» **CONSIGNES DE TRAVAIL**:
1 – Traduisez en anglais cette phrase du texte sur le Mammobus : « Il y avait plusieurs freins au dépistage : tout d’abord la peur mais aussi le côté financier. »
2 – Répondez à ces questions d’après le texte sur le Mammobus :
(a) À quelle date le Mammobus s’est-il arrêté sur la place du Damier ?
(b) Quel âge a Fatma ?
(c) Qui préside l’association « Bus de la santé » ?
3 – Poursuivez le texte sur le Mammobus après sa dernière phrase.

───── TEXTE EXTRAIT ─────

Avec sa couleur rose qui tranche avec la grisaille du moment, impossible de le louper. Le Mammobus a marqué un arrêt, le 14 octobre dernier, sur la place du Damier, au cœur du quartier de la Grande Borne à Grigny en Essonne.

Durant toute la journée, plus de cent femmes se sont présentées devant ce bus destiné à la prévention et au dépistage du cancer du sein, dont Fatma, quarante-neuf ans et habitante du quartier : « En revenant des courses, j’ai vu les camions, ça a attiré mon attention. Je suis d’abord venue voir ce qu’il se passait et j’ai décidé de rester pour le dépistage », explique-t-elle.

Il y avait plusieurs freins au dépistage : tout d’abord la peur mais aussi le côté financier.

Lancé au sortir de la pandémie par Khalid Zaouche, président de l’association « Bus de la santé », le Mammobus est le premier bus mobile d’accès au dépistage du cancer du sein en Île-de-France. « Le constat était très simple. Après le Covid, nous avions eu une discussion avec les mamans dans plusieurs centres sociaux qui nous ont fait part de la difficulté de se faire dépister. Il y avait plusieurs freins : tout d’abord la peur, mais aussi le côté financier », retrace Khalid Zaouche.

───── LIGNES AFFICHÉES ─────

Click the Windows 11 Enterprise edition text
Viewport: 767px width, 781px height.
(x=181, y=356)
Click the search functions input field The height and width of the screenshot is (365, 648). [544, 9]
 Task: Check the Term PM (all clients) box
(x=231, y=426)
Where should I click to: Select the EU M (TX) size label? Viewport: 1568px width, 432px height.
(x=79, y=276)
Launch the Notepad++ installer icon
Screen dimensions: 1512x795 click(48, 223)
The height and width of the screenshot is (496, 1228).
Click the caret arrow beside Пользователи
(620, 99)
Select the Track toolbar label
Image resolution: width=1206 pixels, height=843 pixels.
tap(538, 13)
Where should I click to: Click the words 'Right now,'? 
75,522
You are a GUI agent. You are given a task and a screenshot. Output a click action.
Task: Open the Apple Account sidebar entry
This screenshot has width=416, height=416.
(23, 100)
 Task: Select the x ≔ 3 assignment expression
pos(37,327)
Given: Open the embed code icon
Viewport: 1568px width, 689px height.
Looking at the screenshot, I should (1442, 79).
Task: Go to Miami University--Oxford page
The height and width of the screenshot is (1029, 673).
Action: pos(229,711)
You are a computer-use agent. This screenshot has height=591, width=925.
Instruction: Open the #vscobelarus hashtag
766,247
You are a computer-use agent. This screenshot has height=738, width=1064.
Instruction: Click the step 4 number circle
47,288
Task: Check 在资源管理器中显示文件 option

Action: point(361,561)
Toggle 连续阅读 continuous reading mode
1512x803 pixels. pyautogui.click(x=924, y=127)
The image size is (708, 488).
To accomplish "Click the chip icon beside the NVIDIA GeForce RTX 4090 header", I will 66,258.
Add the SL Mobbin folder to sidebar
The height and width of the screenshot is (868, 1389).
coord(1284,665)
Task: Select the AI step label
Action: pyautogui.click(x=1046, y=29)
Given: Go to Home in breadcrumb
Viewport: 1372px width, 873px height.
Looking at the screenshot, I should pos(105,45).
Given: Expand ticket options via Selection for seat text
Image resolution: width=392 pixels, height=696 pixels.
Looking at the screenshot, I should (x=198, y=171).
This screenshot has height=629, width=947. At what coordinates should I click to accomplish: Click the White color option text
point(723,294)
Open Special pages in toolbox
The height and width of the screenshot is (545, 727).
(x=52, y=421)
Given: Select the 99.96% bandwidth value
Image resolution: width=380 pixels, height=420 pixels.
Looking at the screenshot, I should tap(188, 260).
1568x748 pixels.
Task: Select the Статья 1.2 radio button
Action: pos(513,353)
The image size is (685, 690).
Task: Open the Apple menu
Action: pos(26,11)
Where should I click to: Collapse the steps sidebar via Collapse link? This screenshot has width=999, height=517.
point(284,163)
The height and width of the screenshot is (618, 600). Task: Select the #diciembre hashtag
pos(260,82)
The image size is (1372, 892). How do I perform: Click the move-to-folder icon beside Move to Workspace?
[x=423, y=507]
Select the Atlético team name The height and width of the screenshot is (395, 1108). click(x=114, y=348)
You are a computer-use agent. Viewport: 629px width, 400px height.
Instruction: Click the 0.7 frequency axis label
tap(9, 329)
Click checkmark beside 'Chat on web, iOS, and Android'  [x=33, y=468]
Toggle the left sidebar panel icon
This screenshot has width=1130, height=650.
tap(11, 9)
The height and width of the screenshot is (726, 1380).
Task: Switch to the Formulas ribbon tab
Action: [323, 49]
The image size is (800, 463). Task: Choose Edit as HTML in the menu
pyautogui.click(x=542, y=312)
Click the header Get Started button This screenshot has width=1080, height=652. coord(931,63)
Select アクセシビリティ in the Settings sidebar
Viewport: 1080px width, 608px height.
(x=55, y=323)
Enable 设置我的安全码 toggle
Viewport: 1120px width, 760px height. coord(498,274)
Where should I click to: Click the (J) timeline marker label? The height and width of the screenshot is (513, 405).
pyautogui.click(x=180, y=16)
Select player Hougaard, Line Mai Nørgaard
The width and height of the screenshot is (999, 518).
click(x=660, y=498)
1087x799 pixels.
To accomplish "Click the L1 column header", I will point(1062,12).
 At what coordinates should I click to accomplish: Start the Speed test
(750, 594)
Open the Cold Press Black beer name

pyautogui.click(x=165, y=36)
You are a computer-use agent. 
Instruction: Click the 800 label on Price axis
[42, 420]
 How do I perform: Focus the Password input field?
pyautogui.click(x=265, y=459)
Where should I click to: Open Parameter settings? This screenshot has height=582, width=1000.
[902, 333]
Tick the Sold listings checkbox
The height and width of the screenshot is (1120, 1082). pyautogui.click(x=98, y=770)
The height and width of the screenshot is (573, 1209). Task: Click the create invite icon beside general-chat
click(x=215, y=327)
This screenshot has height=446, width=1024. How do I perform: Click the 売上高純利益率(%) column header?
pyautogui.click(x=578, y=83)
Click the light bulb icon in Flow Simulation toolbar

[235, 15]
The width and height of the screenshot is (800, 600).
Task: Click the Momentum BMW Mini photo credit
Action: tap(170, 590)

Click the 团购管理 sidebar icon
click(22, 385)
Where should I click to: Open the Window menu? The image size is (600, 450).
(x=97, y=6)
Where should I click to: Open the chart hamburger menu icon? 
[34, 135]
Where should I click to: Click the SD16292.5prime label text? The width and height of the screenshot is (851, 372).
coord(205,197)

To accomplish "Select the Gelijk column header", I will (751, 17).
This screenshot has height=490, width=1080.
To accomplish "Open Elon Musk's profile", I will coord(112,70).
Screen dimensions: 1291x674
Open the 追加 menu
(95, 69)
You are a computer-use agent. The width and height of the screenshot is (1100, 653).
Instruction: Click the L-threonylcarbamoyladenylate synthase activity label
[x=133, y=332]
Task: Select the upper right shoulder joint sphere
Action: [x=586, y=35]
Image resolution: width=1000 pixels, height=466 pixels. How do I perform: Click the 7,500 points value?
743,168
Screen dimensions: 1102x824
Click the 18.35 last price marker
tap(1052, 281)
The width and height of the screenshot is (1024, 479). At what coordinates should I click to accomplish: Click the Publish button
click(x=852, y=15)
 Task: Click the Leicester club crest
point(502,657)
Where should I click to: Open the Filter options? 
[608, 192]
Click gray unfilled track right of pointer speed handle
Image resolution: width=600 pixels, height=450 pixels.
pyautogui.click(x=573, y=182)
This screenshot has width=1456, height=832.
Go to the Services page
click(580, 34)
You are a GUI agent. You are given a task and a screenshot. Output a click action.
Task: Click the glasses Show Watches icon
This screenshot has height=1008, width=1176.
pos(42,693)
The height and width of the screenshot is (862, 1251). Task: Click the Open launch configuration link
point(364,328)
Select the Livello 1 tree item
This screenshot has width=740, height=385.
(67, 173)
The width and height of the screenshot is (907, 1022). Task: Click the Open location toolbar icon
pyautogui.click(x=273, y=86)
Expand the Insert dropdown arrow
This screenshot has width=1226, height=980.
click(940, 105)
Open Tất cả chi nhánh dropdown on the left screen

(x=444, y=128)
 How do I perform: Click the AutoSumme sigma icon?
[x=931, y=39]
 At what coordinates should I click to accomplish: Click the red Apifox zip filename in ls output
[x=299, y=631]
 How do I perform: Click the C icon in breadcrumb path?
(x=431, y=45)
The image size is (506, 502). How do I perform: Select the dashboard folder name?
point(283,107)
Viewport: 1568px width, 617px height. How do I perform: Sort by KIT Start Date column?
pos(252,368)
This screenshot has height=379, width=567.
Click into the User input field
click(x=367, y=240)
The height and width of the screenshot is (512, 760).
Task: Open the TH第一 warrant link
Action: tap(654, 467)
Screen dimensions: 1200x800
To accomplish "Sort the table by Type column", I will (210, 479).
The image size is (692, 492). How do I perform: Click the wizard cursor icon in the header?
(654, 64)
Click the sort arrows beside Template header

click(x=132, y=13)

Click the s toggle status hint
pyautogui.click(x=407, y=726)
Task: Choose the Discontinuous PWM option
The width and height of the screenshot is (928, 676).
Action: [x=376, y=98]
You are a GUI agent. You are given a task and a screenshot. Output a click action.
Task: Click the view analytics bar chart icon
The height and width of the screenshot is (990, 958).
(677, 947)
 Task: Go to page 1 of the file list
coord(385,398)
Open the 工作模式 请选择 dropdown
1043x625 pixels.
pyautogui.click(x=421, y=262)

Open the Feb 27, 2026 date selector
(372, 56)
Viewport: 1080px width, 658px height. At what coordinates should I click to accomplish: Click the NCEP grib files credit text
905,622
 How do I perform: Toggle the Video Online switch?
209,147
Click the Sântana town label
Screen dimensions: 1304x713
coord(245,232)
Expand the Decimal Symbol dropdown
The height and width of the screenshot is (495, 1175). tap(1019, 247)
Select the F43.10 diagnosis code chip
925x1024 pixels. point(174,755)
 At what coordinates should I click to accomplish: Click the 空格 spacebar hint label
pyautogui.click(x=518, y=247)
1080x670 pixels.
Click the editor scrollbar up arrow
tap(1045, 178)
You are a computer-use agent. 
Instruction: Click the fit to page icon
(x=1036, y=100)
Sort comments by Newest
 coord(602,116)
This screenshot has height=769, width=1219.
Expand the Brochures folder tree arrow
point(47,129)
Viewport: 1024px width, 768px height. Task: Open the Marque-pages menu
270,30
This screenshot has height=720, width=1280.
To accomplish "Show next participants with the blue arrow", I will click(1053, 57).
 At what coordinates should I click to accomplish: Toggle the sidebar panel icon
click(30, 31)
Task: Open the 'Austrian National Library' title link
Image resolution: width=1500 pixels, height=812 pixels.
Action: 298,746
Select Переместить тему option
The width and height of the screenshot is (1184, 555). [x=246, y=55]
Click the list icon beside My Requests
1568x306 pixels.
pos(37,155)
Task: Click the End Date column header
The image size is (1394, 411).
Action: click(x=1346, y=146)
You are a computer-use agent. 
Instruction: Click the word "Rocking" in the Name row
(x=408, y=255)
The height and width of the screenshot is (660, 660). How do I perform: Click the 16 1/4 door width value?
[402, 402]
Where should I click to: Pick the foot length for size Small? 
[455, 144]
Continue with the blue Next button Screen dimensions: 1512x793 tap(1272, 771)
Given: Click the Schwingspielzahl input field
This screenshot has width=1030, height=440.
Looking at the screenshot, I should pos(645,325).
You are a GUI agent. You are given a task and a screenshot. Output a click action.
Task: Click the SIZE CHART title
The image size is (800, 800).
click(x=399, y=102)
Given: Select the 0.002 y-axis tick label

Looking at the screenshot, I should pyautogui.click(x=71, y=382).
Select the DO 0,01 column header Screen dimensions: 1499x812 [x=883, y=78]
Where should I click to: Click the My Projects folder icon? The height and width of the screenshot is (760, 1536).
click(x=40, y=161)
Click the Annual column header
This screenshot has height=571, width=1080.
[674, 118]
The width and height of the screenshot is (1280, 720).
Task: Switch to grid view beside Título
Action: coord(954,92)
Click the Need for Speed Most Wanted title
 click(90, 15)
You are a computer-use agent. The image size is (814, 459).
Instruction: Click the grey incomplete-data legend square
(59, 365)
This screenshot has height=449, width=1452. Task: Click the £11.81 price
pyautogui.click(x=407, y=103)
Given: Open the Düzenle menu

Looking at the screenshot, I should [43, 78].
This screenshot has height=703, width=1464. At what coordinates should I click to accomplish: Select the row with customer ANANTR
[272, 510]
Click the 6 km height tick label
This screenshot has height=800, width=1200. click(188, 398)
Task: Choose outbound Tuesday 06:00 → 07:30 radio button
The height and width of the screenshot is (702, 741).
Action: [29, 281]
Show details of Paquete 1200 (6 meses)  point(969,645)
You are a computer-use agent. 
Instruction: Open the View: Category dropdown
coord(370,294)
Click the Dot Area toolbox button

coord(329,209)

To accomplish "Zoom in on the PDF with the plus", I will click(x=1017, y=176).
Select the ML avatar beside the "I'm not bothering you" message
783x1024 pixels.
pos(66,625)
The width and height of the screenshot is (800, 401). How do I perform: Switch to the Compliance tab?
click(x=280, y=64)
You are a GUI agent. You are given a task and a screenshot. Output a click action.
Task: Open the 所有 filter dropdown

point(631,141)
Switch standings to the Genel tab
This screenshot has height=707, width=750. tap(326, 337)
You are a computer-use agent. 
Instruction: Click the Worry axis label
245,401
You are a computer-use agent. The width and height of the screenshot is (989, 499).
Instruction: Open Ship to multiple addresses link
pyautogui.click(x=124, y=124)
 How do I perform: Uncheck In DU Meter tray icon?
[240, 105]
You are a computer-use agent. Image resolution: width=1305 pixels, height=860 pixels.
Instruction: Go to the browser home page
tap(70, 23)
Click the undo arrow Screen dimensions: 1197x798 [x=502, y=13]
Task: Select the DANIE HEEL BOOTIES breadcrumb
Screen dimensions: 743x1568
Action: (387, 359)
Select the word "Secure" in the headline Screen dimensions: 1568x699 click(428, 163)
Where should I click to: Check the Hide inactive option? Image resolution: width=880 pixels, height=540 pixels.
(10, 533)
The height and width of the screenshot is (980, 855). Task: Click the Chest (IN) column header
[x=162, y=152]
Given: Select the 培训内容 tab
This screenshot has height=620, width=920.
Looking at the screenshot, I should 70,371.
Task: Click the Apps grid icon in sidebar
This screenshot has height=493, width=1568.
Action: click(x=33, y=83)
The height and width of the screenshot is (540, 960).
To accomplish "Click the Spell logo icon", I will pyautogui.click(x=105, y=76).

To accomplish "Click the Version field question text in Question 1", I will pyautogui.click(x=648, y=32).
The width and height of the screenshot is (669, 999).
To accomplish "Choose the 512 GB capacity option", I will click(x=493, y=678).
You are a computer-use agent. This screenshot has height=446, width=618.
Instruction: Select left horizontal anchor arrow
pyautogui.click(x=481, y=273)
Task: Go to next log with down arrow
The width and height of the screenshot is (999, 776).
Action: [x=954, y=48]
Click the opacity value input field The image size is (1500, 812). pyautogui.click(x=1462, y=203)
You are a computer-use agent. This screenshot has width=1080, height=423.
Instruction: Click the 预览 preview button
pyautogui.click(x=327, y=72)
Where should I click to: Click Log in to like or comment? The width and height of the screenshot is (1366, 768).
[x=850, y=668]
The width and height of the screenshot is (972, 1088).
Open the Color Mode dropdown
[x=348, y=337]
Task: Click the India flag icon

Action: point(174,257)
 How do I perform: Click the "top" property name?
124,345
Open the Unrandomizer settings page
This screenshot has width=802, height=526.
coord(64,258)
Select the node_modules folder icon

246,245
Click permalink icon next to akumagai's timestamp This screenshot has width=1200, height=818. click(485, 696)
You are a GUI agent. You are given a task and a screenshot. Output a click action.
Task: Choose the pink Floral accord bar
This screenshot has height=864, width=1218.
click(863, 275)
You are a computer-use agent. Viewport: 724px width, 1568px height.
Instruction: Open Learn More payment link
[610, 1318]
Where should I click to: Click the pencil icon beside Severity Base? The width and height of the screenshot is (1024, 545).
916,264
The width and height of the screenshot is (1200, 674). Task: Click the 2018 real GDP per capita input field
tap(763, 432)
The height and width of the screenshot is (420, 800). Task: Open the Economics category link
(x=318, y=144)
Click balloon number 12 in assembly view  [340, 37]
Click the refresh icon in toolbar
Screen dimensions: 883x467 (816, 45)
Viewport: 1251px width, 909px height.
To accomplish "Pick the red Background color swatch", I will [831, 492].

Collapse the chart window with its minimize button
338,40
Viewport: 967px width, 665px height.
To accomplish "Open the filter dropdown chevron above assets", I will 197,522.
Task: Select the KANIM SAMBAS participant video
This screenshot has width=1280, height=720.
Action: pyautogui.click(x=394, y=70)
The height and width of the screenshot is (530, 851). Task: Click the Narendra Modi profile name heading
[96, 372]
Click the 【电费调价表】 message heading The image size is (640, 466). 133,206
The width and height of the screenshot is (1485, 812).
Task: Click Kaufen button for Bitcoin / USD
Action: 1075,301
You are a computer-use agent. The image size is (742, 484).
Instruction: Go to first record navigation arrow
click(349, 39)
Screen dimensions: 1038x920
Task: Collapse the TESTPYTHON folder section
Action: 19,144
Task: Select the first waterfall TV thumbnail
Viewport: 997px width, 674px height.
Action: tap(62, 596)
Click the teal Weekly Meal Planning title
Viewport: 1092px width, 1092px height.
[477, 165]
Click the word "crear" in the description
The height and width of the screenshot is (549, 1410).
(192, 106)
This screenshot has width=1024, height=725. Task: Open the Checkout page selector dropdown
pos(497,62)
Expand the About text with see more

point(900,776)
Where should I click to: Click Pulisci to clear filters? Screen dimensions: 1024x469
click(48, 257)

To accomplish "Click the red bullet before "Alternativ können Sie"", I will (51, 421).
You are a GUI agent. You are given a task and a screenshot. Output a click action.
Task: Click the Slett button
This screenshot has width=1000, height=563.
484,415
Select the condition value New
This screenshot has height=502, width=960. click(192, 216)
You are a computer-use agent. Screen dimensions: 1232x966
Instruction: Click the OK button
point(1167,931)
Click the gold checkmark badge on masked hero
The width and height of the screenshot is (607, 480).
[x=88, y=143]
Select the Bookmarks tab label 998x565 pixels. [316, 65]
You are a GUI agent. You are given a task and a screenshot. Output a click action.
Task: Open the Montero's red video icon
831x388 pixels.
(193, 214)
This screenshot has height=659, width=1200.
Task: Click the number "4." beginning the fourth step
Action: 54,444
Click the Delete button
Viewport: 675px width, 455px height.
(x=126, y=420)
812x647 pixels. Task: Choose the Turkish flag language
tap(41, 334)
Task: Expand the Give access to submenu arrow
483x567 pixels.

─────

» **RÉPONSES**:
1 – There were several obstacles to screening: first of all fear, but also the financial aspect.

2 –
(a) Le 14 octobre.
(b) Quarante-neuf ans.
(c) Khalid Zaouche.

3 –
Le cancer du sein reste le plus agressif pour les femmes

Chaque mois d’octobre depuis maintenant trois ans, cet habitant de Garges-Lès-Gonesse silionne les routes d’Île-de-France dans son bus rose afin de permettre aux femmes de quartiers populaire de bénéficier d’un dépistage du cancer du sein totalement gratuit.

Une entreprise salutaire au regard des données avancées par le site de l’Assurance Maladie : ce fléau demeure le type de cancer le plus fréquent chez les femmes. En octobre 2023, on dénombrait plus 61 000 femmes diagnostiquées avec un cancer du sein depuis le début de l’année.

À l’instar de la Ligue contre le cancer ou encore de l’agence Santé Publique France, l’Assurance Maladie rappelle que plus un cancer est détecté assez tôt, plus il pourra être facilement traité : 99 % de chance de survie pour un cancer détecté à un stade précoce, contre 26 % lorsqu’il est détecté à un stade tardif.

L’apprentissage de gestes auto-préventifs

Avant de consulter un médecin généraliste pour contrôler leurs antécédents médicaux, Fatma et les autres femmes présentes ce jour-là, se sont entretenues avec une infirmière pour le volet prévention. Elles ont ainsi pu manipuler une poitrine en silicone pour apprendre l’autopalpation mammaire et ainsi être en mesure de détecter une future quelconque anomalie sur leur poitrine.

Après un avis médical, les patientes ont également eu la possibilité de rejoindre la semi-remorque, véritable centre d’examens sur roues, afin d’effectuer une mammographie. Grâce au matériel présent à bord, les femmes ont pu passer radiographies et échographies, tout en obtenant les résultats dans la foulée.

Cette opération a été rendue possible grâce aux six personnels de santé bénévoles engagés aux côtés de Khalid : « On sait qu’avoir des médecins traitants dans nos quartiers est assez difficile. Aujourd’hui, ces femmes ont pu rencontrer des professionnels de santé bien formés et ça, c’est le plus important », rappelle Khalid.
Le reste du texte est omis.